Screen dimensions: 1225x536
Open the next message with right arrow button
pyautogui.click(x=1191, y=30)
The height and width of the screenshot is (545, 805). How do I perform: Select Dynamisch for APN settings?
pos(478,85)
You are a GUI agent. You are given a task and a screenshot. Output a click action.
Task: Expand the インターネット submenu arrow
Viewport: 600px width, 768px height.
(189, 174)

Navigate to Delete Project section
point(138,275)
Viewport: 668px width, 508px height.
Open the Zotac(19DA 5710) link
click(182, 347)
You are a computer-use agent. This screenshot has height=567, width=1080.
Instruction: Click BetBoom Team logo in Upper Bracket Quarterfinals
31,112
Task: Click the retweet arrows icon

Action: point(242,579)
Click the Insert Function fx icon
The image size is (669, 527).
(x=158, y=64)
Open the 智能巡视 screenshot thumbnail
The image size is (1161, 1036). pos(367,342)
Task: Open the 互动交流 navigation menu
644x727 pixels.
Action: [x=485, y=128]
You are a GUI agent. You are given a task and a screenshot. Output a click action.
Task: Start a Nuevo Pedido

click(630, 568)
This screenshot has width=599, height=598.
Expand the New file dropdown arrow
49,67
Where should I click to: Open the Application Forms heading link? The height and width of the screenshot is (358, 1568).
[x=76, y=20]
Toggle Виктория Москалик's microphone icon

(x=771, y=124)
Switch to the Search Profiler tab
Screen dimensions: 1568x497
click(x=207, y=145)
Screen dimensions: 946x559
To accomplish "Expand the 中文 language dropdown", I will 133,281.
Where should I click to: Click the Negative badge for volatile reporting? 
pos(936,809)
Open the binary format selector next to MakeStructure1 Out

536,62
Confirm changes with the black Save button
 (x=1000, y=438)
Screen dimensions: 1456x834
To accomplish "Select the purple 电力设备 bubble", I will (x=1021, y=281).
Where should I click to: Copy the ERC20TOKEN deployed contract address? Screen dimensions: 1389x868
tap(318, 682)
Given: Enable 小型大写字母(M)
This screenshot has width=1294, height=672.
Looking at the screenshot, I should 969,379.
========
- **What is required**:
Lines from the entries that contain the word "accomplish" are what the answer must hold.

- **Solved problem**:
To accomplish "Expand the 中文 language dropdown", I will 133,281.
To accomplish "Select the purple 电力设备 bubble", I will (x=1021, y=281).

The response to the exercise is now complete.